Harwood-Nuss' Clinical Practice of Emergency Medicine, 6 ed.

CHAPTER 173
Purpuric Eruptions

Christian M. Neff and Stephen C. Hartsell

The term purpura (Latin meaning “purple”) refers to any skin or mucous membrane eruption resulting from bleeding into the skin. The defining characteristic of purpuric lesions is the absence of blanching, whereas color persists with compression.

Broadly speaking, purpura may result from abnormalities in primary or secondary hemostasis (thrombocytopenia, abnormal platelet function, clotting factor deficiency, abnormal clotting factor function) or disruptions in vascular integrity (trauma, infection, vasculitis, medications, collagen disorders). Deficiencies in platelet number or function are a far more common cause of purpuric skin lesions than are defects or deficiency of a single procoagulant clotting factor (1).

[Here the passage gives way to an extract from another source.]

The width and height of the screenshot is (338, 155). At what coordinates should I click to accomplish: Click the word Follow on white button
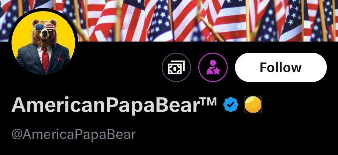point(281,67)
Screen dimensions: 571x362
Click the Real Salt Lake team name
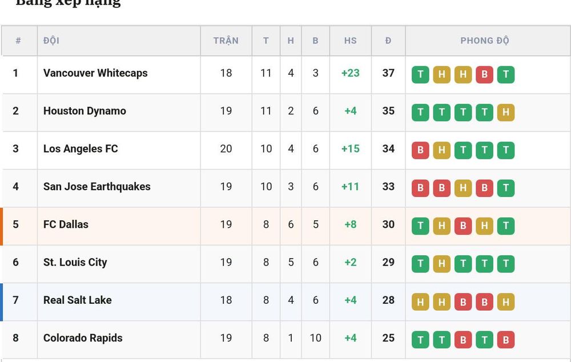[78, 300]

The etiologies of purpura are extensive and range from the trivial (e.g., actinic purpura in the elderly, “bruises” secondary to minor trauma) to the life-threatening (e.g., meningococcemia, thrombotic thrombocytopenic purpura [TTP]) (Table 173.1). Rapid differentiation of benign from potentially serious causes of purpura is essential, as it allows for the initiation of emergent treatments where indicated while minimizing unnecessary evaluation.

TABLE 173.1

Causes of Purpura by Morphologic Characteristics

CLINICAL PRESENTATION

Patients with purpura may present to the emergency department due to concern about the rash itself or because of symptoms accompanying the rash. Regardless of the appearance of the rash or associated symptoms and signs, the presence of spontaneous bleeding (“wet” purpura) is a grave sign requiring immediate intervention (2). The cause is usually thrombocytopenia, and the emergent treatment is platelet transfusion. The immediate threat to life is intracranial hemorrhage (2). Severe anemia and shock from blood loss are possible but not common.

Patients without spontaneous bleeding (“dry” purpura) may have extensive petechiae or ecchymoses on the skin but are in less immediate danger. However, spontaneous bleeding may develop at any time, so rapid determination of the cause is still indicated.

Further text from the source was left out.